### What is required
Filter this material down to the lines that contain the string "triangle", and return those lines.

──────── Input data

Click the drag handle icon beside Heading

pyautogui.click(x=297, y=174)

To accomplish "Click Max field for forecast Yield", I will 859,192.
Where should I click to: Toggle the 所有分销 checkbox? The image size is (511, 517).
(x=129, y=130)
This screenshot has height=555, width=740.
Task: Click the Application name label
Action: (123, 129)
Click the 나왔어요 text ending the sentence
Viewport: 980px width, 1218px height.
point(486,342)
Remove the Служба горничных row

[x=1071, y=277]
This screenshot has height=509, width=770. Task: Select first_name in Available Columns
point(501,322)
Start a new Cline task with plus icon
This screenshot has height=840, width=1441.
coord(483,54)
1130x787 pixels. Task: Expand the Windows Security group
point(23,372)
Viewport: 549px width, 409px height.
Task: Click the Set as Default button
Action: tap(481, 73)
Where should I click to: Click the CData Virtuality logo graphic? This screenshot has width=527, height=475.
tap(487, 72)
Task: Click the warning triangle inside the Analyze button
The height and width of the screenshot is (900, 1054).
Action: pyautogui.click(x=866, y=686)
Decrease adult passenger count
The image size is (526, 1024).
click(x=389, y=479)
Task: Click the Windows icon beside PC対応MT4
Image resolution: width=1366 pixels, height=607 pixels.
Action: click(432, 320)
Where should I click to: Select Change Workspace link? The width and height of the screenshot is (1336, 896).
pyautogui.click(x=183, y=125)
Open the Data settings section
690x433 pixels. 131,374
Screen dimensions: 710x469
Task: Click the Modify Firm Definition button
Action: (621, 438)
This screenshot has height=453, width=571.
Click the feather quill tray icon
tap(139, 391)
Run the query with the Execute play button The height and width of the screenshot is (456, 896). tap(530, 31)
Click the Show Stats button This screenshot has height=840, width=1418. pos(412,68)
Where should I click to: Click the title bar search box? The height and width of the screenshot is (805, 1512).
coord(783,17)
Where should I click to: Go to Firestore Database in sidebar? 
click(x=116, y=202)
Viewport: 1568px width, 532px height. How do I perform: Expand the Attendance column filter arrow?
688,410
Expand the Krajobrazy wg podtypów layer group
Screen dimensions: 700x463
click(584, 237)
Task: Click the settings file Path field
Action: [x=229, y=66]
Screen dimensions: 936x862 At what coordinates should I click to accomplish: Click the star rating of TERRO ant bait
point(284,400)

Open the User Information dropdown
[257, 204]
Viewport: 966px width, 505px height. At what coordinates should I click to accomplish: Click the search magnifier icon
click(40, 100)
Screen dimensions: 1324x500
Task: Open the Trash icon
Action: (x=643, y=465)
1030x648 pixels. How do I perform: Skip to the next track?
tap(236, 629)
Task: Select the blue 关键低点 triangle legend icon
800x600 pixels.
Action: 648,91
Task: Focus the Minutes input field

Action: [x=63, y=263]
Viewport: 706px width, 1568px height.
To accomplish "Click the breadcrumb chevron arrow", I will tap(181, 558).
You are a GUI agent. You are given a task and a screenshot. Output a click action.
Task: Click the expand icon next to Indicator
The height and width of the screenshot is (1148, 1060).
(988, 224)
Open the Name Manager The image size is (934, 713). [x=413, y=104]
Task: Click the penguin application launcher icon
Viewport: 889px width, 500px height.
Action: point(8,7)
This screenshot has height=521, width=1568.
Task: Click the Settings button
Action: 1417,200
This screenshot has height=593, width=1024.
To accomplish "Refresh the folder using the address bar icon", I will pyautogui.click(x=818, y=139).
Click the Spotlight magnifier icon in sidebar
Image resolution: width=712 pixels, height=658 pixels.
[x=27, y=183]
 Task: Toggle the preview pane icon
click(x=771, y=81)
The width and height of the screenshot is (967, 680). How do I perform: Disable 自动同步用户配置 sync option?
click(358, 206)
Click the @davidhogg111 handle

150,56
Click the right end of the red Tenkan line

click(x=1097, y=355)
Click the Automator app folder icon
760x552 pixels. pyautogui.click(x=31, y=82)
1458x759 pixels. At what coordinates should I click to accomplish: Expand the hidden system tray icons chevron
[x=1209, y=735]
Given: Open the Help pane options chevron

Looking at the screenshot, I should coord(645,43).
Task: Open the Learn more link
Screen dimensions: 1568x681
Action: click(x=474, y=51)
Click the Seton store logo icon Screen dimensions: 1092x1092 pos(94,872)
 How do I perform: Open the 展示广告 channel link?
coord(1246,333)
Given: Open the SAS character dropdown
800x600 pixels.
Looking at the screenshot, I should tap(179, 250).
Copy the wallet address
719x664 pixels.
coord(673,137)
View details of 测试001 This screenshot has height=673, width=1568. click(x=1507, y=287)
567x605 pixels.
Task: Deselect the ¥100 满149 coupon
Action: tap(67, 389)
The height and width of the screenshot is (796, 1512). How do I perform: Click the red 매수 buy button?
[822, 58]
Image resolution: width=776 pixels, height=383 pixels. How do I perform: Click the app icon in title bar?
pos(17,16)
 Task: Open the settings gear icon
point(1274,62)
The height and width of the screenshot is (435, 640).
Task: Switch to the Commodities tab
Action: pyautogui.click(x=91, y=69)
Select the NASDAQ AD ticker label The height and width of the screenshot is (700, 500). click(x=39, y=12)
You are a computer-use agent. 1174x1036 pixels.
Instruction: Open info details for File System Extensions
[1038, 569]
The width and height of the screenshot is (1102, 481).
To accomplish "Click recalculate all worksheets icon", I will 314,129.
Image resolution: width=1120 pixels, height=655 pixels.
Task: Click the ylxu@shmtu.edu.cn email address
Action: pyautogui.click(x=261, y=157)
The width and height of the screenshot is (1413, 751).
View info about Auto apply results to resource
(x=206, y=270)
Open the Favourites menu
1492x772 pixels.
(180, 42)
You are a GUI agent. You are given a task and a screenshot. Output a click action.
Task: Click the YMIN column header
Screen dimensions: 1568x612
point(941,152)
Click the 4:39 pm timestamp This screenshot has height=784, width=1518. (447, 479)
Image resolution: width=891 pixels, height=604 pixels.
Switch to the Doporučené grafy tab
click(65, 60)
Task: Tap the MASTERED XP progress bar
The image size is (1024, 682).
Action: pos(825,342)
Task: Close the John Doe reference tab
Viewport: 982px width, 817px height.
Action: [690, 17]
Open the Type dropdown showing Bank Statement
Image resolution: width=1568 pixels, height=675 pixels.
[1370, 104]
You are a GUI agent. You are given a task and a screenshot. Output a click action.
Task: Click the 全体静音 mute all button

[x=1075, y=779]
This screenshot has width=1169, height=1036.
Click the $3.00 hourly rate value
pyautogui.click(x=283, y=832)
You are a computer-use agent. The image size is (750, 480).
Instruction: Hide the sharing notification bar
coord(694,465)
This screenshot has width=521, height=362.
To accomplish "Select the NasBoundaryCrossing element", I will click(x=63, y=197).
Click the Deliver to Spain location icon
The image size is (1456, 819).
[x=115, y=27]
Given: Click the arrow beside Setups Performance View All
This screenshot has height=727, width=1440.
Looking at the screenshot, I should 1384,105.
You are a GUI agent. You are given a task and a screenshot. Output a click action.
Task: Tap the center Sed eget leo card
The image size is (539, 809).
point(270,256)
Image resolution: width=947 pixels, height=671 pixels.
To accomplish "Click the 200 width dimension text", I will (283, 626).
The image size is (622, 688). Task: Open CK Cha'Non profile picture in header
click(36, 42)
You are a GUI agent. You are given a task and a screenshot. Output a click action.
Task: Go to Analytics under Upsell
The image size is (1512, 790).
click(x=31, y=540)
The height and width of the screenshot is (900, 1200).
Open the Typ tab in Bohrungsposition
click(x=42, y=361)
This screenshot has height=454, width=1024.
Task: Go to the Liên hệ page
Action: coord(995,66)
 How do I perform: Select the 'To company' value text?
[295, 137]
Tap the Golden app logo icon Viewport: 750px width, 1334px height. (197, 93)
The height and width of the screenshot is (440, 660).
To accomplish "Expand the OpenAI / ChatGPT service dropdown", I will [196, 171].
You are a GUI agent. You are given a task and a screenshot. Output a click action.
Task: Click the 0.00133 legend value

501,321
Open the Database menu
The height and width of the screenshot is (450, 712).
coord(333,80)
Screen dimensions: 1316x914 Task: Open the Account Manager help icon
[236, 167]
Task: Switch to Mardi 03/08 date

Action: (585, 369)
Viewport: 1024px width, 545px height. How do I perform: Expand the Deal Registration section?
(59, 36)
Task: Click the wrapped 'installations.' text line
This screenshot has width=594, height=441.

────────────────

### Response to the task
Task: Click the warning triangle inside the Analyze button
Task: Select the blue 关键低点 triangle legend icon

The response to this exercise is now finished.